**Supplied passage**.
________________________________________

In Alberta, on June 15, 2005 the Alberta Energy and Utilities Board (now AER) instituted a mandatory regulation enforcing that all pipelines must be registered with Alberta-One Call (EUB PipelineRegulation-AR91-2005, Part 5 Section 59).
This regulation is an effort to mitigate the risk of pipeline damage during ground disturbance. Most companies are not aware, but the OneCall center does not know the locations of their underground facilities. This information needs to be provided to them (for more information, visit Alberta One Call website).
In Canada, a standard for the Damage Prevention for the Protection of Underground Infrastructure(CSA Z247) is being developed through the Canadian Standards Association (CSA). A draft of the CSAZ247 standard was released for review in June 2014. On May 26th, 2015 the Canadian Standards Association (CSA) published CSA Z247-15 entitled “Damage prevention for the protection of underground facilities”.
If a company submits pipeline location, they should always submit locations to the smallest public land survey system unit. This will help all parties involved in the process:
Let’s look at an example below:
Many companies would submit their pipeline locations as 35-062-04W6 and 36-062-04W6. Others may submit NE & SE 35-062-04W6 and NW, NE and SW 36-062-04W6.

________________________________________

**Stated exercise**. Transcribe the stretch of the Alberta pipeline registration text from "If a company" through "and SW 36-062-04W6.". The data that comes next has no connection to the text above.

**Information supplied**.
________________________________________

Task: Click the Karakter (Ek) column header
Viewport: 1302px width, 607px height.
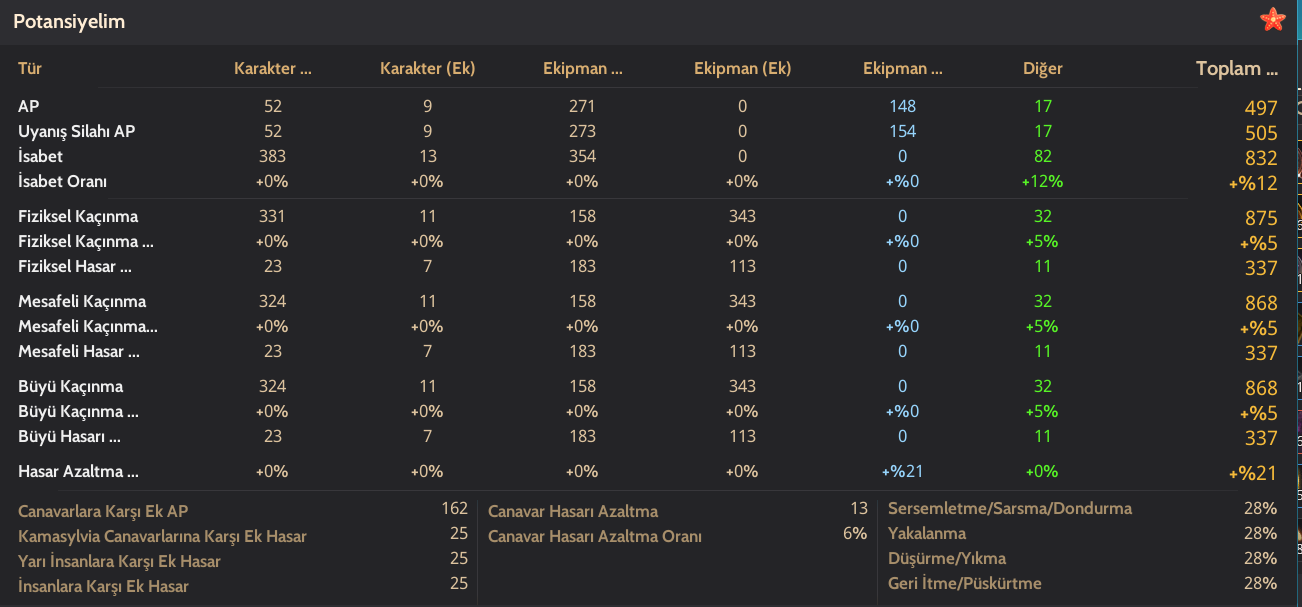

________________________________________

**Response for this exercise**.
If a company submits pipeline location, they should always submit locations to the smallest public land survey system unit. This will help all parties involved in the process:
Let’s look at an example below:
Many companies would submit their pipeline locations as 35-062-04W6 and 36-062-04W6. Others may submit NE & SE 35-062-04W6 and NW, NE and SW 36-062-04W6.